→ DOCUMENT EXCERPT
--- begin ---
Reputation: 16205
I am trying to hash out how I would create an e-mail parser. I understand technically how to do it, but I cannot figure out implementation details.
So, user sends an e-mail to an address, mail server receives and my app parses it based upon subject, content and drops it in a bucket (e-mail account or database) and then I can act upon it.
So do I use an existing mail server software (like Zimbra, which we already have running) or do I create an app that listens on port 25 and does specifically what I need? (meaning no mail server sofware running on this box, etc)
My goal here is to create myself a series of organization tools for personal use in an automated way based upon what I e-mail myself.
Upvotes: 1
Views: 1018
Reputation: 5201
Writing something to listen on port 25 and act as an SMTP server will be involved and probably overkill for what you want.
--- end ---
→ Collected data
--- begin ---
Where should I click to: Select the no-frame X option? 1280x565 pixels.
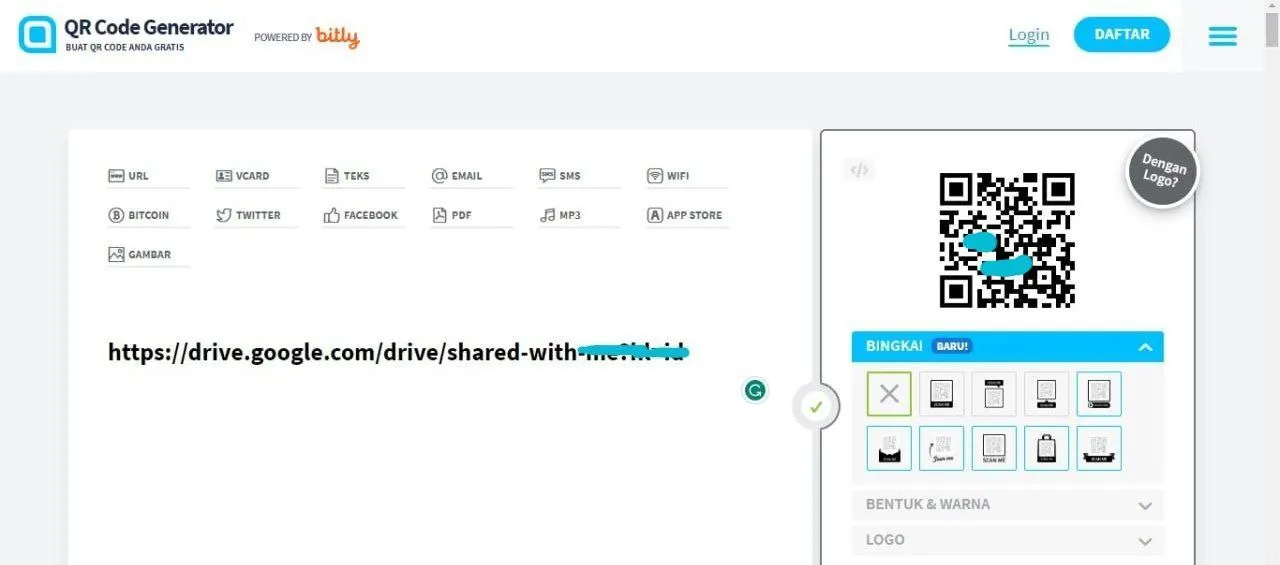pos(889,394)
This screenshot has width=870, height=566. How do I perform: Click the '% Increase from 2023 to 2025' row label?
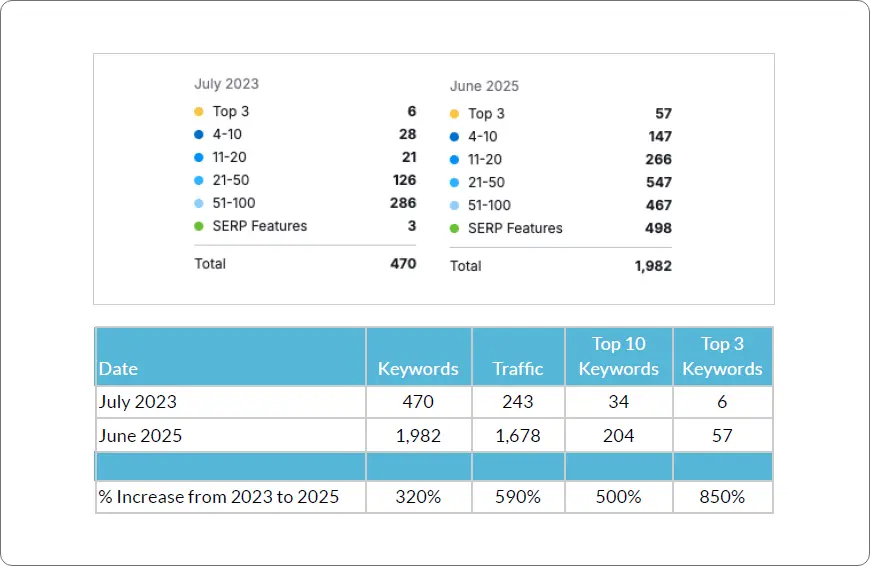point(218,497)
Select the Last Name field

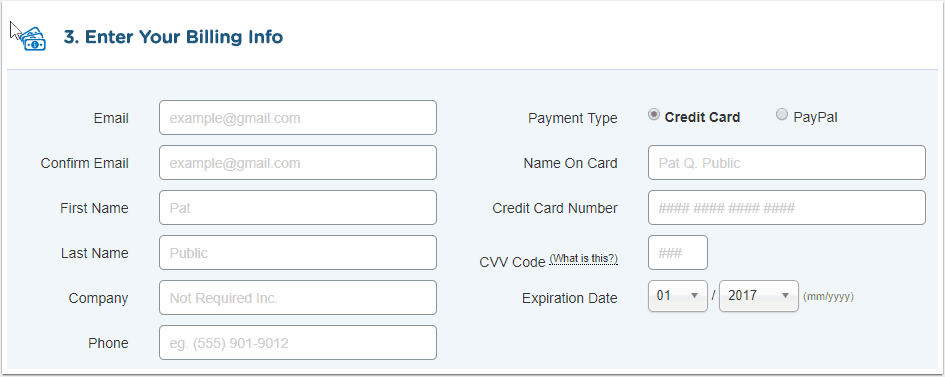click(x=298, y=252)
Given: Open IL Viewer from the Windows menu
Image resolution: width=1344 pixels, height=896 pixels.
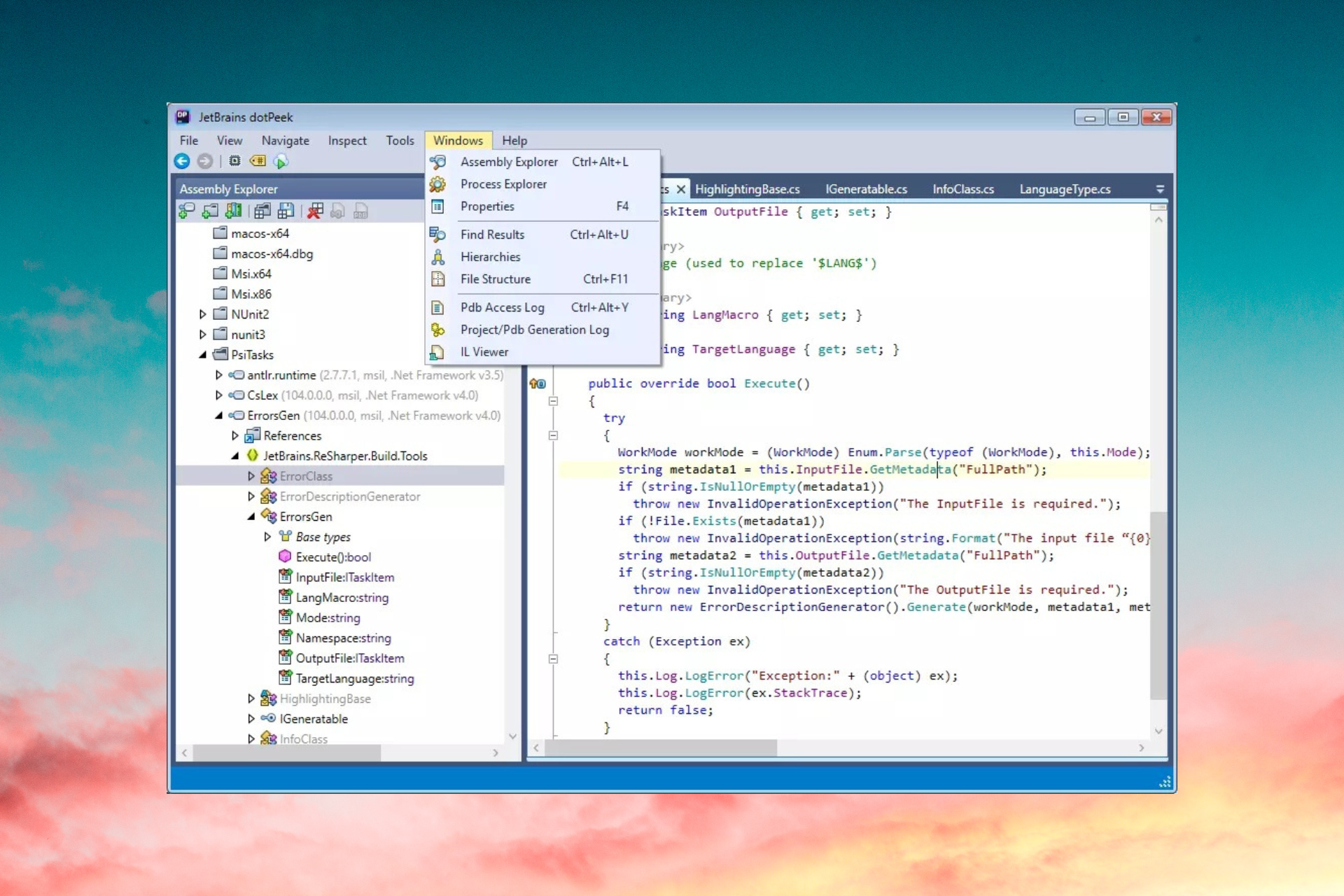Looking at the screenshot, I should coord(483,351).
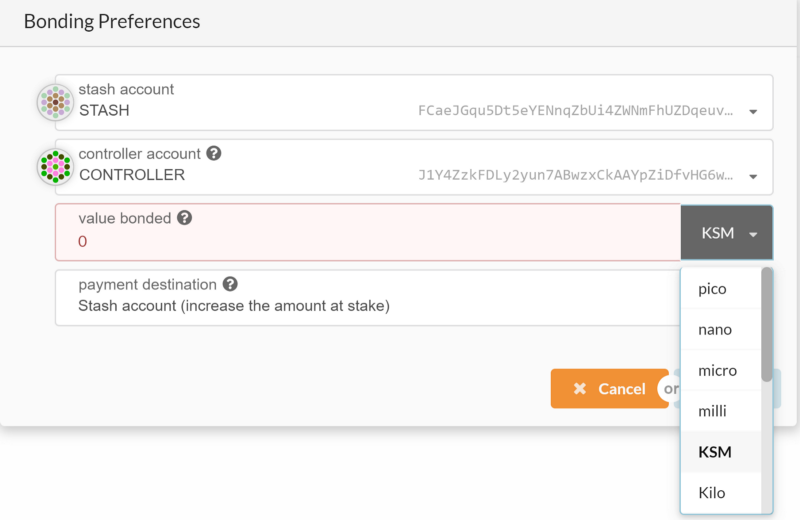Pick micro unit option
This screenshot has height=520, width=800.
click(x=721, y=370)
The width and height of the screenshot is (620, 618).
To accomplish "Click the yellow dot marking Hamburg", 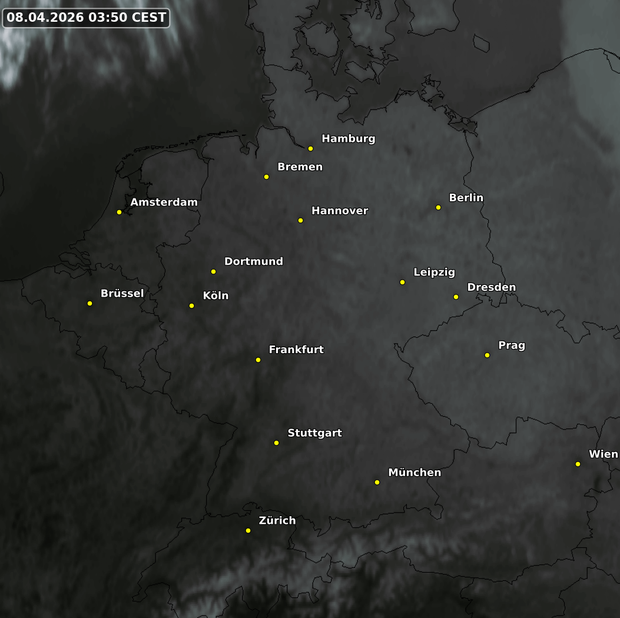I will pyautogui.click(x=310, y=149).
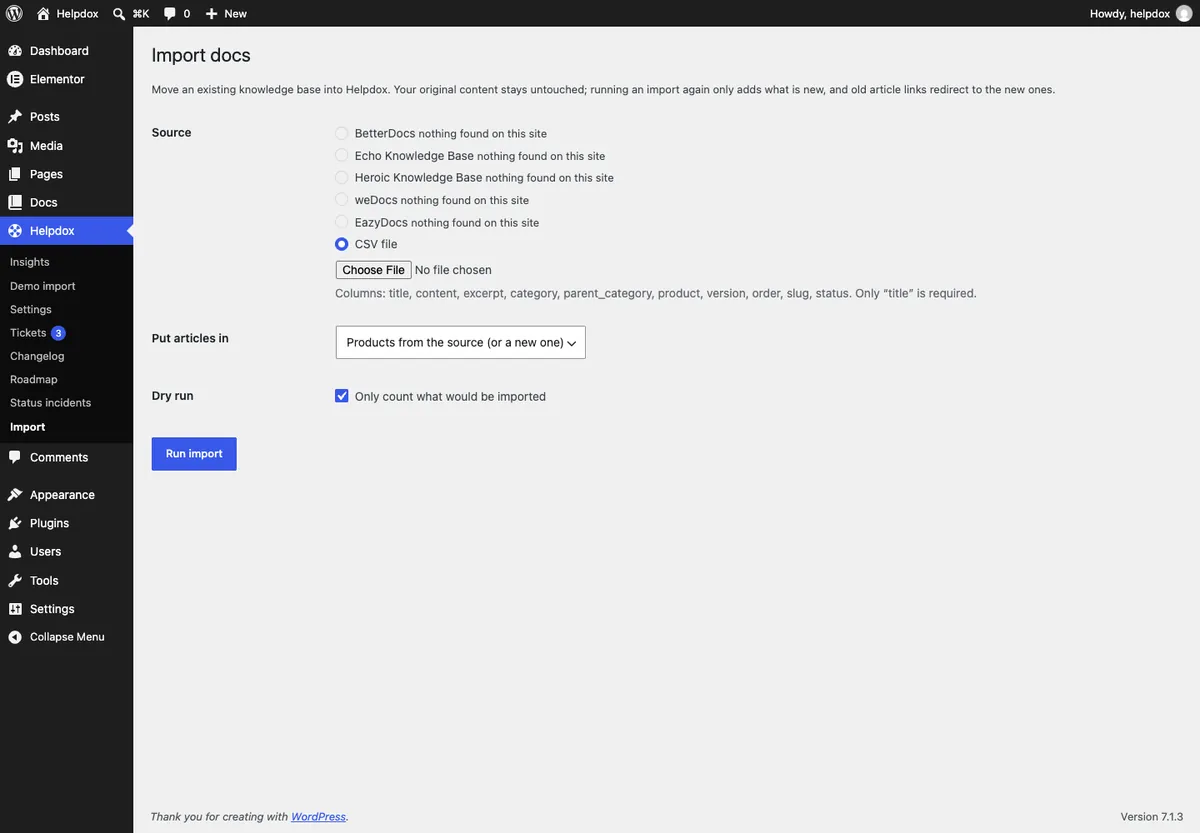Go to the Changelog submenu item
1200x833 pixels.
[37, 356]
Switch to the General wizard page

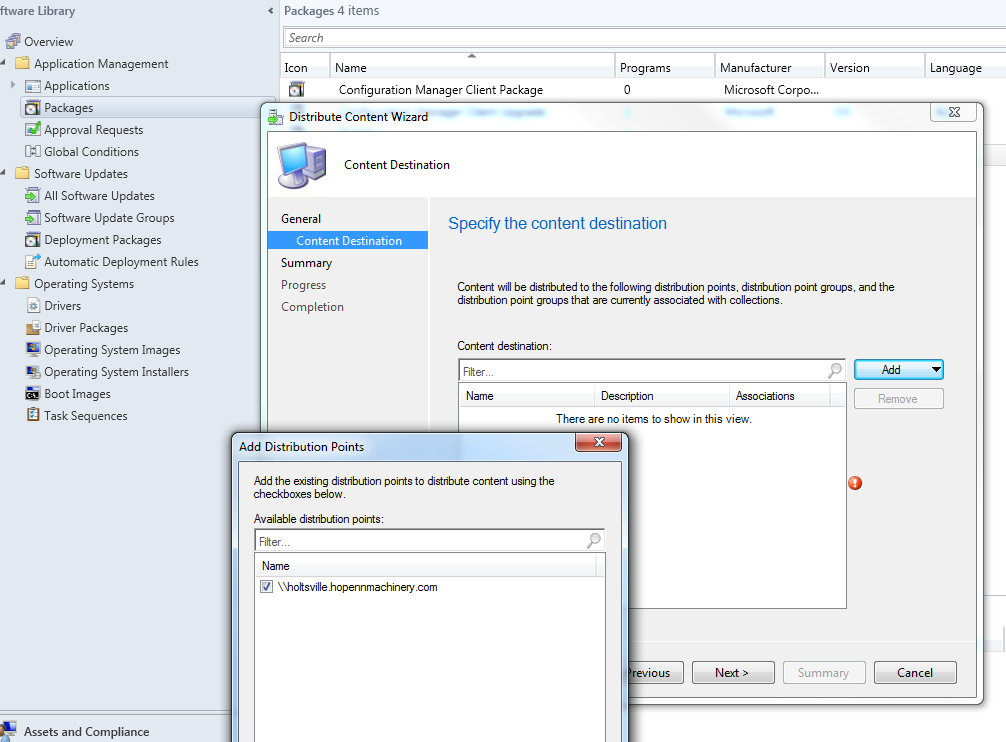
--- end ---
→ EXERCISE
Write the next part of the forum thread about building an e-mail parser, starting right after its last sentence above.

→ TASK ANSWER
I think there are two main options. The first is to leave your existing mail server in place and then poll an account on that mail server over IMAP (or POP3) to retrieve the emails and then process them using a script. It really doesn't matter what language you're comfortable with as there are libraries for handling IMAP connections and then parsing the email in most languages.
Alternatively you could look at a service like http://CloudMailin.com that does this for you. It will receive the email and send it to a web app that you could create via an http post in something like JSON format.
Upvotes: 1
Reputation: 1407
I would go for a python script which polls the mailbox (basing on a cron job). Python allows you to access IMAP very easily and has powerful regular expression functions to parse the email content.
Try something like:
import imaplib, email
import re
M= imaplib.IMAP4_SSL('imap.gmail.com')
M.login('user', 'pass')
M.select('Imap_folder')
typ, data = M.search(None, 'FROM', '"*"')
for num in data[0].split():
typ, data = M.fetch(num, '(RFC822)')
email_body = data[0][1] # getting the mail content
mail = email.message_from_string(email_body) # parsing the mail content to get a mail object
foo = re.compile("your regular expr here", re.MULTILINE)
res = foo.search(email_body)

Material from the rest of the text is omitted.